RAG paper review: Dense Passage Retrieval for Open-Domain Question Answering (3/50)

The DPR paper predates RAG and gives nascent ideas about Vector databases.

This paper was a bit hard to read as there are no diagrams. I mean i spent sometimes drawing the diagram in my head. There were also steps that left me confused as to the actual implementation.

Dense means dense vectors, vectors consisting of non-zero elements. Passage here means answers.

the advances of reading comprehension models suggest a much simplified two-stage framework: (1) a context retriever first selects a small subset of passages where some of them contain the answer to the question, and then (2) a machine reader can thoroughly examine the retrieved contexts and identify the correct answer

Before, answering questions relied on keyword matching. This paper proposes a fine-tuning approach to create great vector embeddings using only pairs of q&as. “the embedding is optimized for maximizing inner products of the question and relevant passage vectors, with an objective comparing all pairs of questions and passages in a batch.”

With special in-memory data structures and indexing schemes, retrieval can be done efficiently using maximum inner product search (MIPS) algorithms

Assume that our collection contains D documents, d1, d2, · · · , dD. We first split each of the documents into text passages of equal lengths as the basic retrieval units3 and get M total passages in our corpus …, where each passage pi can be viewed as a sequence of tokens … . Given a question q, the task is to find a span … from one of the passages … that can answer the question.

Basically, it cuts the documents into chunks and selects the answer from that.

* **Stored data**

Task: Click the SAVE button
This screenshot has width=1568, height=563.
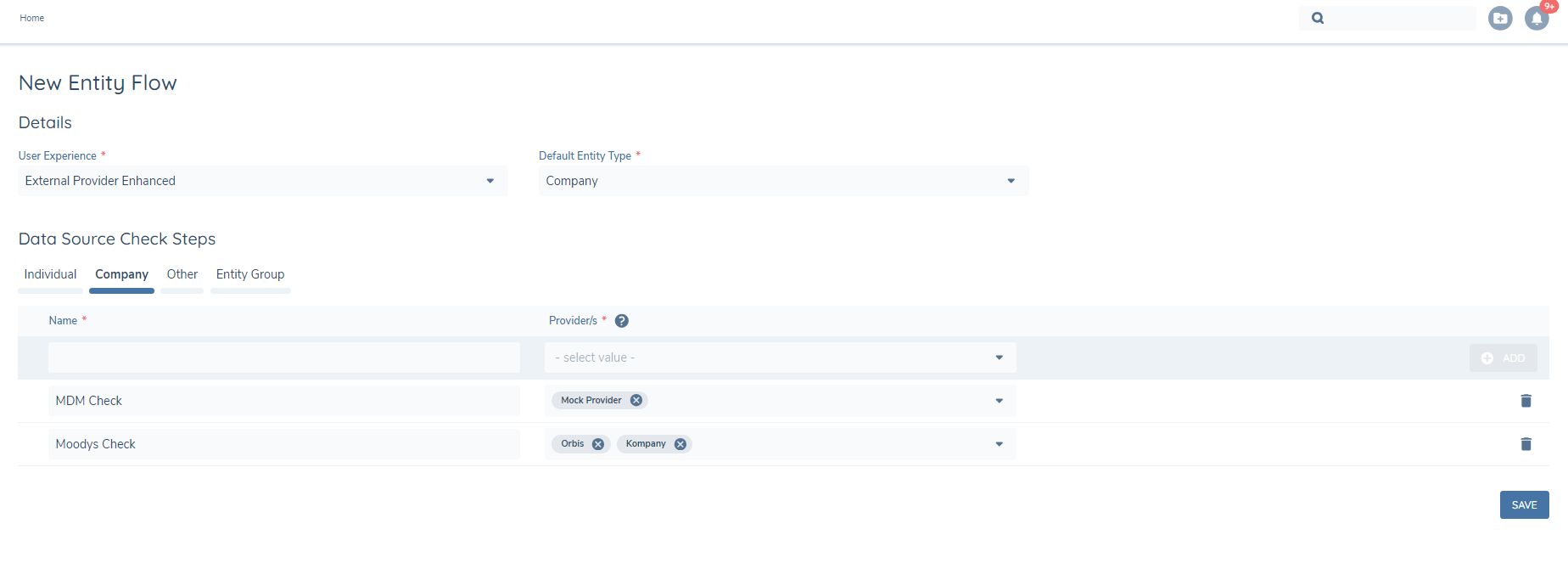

* **Stated goal 1**
According to the DPR paper review, what did answering questions rely on before this paper?
* **Stated goal 2**
Do the following statements agree with the DPR paper review? Answer yes or no for each, and quote the words from the review that decide it.
(a) The reviewer found the paper easy to follow because of its diagrams.
(b) The proposed fine-tuning approach uses only pairs of questions and answers.
(c) Each document is split into text passages of varying lengths.
* **Stated goal 3**
Pick up the DPR paper review after its last sentence and keep writing it.

* **Output 1**
Keyword matching.

* **Output 2**
(a) No: "This paper was a bit hard to read as there are no diagrams."
(b) Yes: "using only pairs of q&as"
(c) No: "split each of the documents into text passages of equal lengths"

* **Output 3**
We focus our research … on improving the retrieval component in open-domain QA. Given a collection of M text passages, the goal of our dense passage retriever (DPR) is to index all the passages in a low-dimensional and continuous space, such that it can retrieve efficiently the top k passages relevant to the input question for the reader at run-time.

Our dense passage retriever (DPR) uses a dense encoder EP (·) which maps any text passage to a d dimensional real-valued vectors and builds an index for all the M passages that we will use for retrieval.

At run-time, DPR applies a different encoder EQ(·) that maps the input question to a d-dimensional vector, and retrieves k passages of which vectors are the closest to the question vector. We define the similarity between the question and the passage using the dot product of their vectors

Each training sample has: question, answer and irrelevant words (negative). It’s loss function maximizes the similarity score between the query and its positive passage while minimizing the score between the query and all the negative passages.

We test these alternatives and find that L2 performs comparable to dot product, and both of them are superior to cosine

A very clear paper IMO.